* Data for analysis *

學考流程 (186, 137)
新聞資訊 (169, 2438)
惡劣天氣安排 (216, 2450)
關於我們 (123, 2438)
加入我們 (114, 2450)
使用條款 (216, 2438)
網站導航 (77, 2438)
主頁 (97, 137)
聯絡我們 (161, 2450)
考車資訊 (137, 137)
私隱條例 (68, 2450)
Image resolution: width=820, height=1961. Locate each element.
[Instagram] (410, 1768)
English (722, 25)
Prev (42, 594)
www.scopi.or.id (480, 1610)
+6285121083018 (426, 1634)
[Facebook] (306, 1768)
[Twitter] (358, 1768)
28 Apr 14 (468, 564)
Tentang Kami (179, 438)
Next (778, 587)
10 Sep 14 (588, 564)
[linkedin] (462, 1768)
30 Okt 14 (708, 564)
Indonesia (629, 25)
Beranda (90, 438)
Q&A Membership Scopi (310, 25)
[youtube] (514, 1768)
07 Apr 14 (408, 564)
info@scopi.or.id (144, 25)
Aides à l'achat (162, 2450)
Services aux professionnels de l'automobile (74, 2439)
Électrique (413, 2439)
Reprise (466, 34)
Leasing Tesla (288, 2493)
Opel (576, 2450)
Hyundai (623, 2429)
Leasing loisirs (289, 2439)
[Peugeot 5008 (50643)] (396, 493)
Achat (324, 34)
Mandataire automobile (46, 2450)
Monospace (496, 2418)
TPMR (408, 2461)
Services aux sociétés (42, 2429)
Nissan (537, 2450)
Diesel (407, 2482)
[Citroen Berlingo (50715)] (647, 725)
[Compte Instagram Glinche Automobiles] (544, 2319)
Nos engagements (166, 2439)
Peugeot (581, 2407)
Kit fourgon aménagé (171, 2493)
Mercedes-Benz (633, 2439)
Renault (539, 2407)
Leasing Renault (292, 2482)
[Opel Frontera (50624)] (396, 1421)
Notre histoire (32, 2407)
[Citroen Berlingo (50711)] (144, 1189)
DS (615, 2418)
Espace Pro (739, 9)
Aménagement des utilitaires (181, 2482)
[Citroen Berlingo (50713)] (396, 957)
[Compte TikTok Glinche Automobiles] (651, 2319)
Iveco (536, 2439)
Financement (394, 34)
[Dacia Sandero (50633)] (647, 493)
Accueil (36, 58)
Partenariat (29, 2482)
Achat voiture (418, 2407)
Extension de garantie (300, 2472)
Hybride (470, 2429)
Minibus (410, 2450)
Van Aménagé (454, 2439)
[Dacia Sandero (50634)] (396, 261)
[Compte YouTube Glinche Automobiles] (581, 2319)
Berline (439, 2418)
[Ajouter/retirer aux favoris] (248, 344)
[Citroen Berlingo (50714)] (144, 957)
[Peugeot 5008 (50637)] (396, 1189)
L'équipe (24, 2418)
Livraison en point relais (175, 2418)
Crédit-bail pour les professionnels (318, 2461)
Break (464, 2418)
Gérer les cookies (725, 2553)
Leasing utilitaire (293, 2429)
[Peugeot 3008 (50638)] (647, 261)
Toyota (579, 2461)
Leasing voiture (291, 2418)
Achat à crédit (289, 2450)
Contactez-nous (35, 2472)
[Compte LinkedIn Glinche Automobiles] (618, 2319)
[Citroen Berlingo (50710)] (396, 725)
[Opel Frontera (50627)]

* Exercise directions *
Go through the material above and return each line that holds the word "Compte".

* Solution to the exercise *
[Compte Instagram Glinche Automobiles] (544, 2319)
[Compte TikTok Glinche Automobiles] (651, 2319)
[Compte YouTube Glinche Automobiles] (581, 2319)
[Compte LinkedIn Glinche Automobiles] (618, 2319)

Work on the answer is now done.